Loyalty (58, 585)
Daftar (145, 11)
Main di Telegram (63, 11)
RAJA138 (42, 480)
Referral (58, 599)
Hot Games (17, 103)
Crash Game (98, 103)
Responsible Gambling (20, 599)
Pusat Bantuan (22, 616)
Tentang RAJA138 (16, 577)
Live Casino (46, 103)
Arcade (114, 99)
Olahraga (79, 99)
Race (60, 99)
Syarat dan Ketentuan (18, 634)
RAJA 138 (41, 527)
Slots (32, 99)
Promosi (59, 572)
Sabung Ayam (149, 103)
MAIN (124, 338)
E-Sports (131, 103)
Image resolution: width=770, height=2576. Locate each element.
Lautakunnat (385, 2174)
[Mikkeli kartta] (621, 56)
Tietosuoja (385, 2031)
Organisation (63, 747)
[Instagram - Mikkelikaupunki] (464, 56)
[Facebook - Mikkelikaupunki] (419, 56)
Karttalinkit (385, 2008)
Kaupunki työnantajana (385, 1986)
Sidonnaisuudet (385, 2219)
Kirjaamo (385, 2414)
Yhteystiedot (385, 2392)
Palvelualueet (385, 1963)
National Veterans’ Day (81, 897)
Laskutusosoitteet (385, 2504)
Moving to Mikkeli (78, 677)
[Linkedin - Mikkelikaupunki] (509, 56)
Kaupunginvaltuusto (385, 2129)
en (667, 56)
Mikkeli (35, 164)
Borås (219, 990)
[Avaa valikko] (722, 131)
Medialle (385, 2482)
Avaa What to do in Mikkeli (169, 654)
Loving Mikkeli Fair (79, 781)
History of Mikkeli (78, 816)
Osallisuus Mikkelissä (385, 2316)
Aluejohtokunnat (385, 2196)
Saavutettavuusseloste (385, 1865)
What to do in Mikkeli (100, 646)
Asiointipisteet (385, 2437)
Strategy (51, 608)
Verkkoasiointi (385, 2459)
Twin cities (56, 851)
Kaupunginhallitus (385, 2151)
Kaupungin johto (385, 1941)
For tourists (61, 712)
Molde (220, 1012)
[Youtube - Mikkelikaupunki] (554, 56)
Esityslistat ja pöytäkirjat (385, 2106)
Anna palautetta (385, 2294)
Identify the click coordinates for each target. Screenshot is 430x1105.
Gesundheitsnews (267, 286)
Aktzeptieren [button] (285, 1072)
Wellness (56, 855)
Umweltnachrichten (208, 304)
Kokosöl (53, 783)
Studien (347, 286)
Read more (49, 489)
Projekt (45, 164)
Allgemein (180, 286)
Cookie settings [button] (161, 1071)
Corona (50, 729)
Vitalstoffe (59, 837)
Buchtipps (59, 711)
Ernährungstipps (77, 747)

○ ○ ○ ○ ○ ○ ○

TO DO:
Once you have read the records, repeat them all exactly.

WRITTEN SOLUTION:
Loyalty (58, 585)
Daftar (145, 11)
Main di Telegram (63, 11)
RAJA138 (42, 480)
Referral (58, 599)
Hot Games (17, 103)
Crash Game (98, 103)
Responsible Gambling (20, 599)
Pusat Bantuan (22, 616)
Tentang RAJA138 (16, 577)
Live Casino (46, 103)
Arcade (114, 99)
Olahraga (79, 99)
Race (60, 99)
Syarat dan Ketentuan (18, 634)
RAJA 138 (41, 527)
Slots (32, 99)
Promosi (59, 572)
Sabung Ayam (149, 103)
MAIN (124, 338)
E-Sports (131, 103)
Image resolution: width=770, height=2576. Locate each element.
Lautakunnat (385, 2174)
[Mikkeli kartta] (621, 56)
Tietosuoja (385, 2031)
Organisation (63, 747)
[Instagram - Mikkelikaupunki] (464, 56)
[Facebook - Mikkelikaupunki] (419, 56)
Karttalinkit (385, 2008)
Kaupunki työnantajana (385, 1986)
Sidonnaisuudet (385, 2219)
Kirjaamo (385, 2414)
Yhteystiedot (385, 2392)
Palvelualueet (385, 1963)
National Veterans’ Day (81, 897)
Laskutusosoitteet (385, 2504)
Moving to Mikkeli (78, 677)
[Linkedin - Mikkelikaupunki] (509, 56)
Kaupunginvaltuusto (385, 2129)
en (667, 56)
Mikkeli (35, 164)
Borås (219, 990)
[Avaa valikko] (722, 131)
Medialle (385, 2482)
Avaa What to do in Mikkeli (169, 654)
Loving Mikkeli Fair (79, 781)
History of Mikkeli (78, 816)
Osallisuus Mikkelissä (385, 2316)
Aluejohtokunnat (385, 2196)
Saavutettavuusseloste (385, 1865)
What to do in Mikkeli (100, 646)
Asiointipisteet (385, 2437)
Strategy (51, 608)
Verkkoasiointi (385, 2459)
Twin cities (56, 851)
Kaupunginhallitus (385, 2151)
Kaupungin johto (385, 1941)
For tourists (61, 712)
Molde (220, 1012)
[Youtube - Mikkelikaupunki] (554, 56)
Esityslistat ja pöytäkirjat (385, 2106)
Anna palautetta (385, 2294)
Identify the click coordinates for each target. Screenshot is 430x1105.
Gesundheitsnews (267, 286)
Aktzeptieren [button] (285, 1072)
Wellness (56, 855)
Umweltnachrichten (208, 304)
Kokosöl (53, 783)
Studien (347, 286)
Read more (49, 489)
Projekt (45, 164)
Allgemein (180, 286)
Cookie settings [button] (161, 1071)
Corona (50, 729)
Vitalstoffe (59, 837)
Buchtipps (59, 711)
Ernährungstipps (77, 747)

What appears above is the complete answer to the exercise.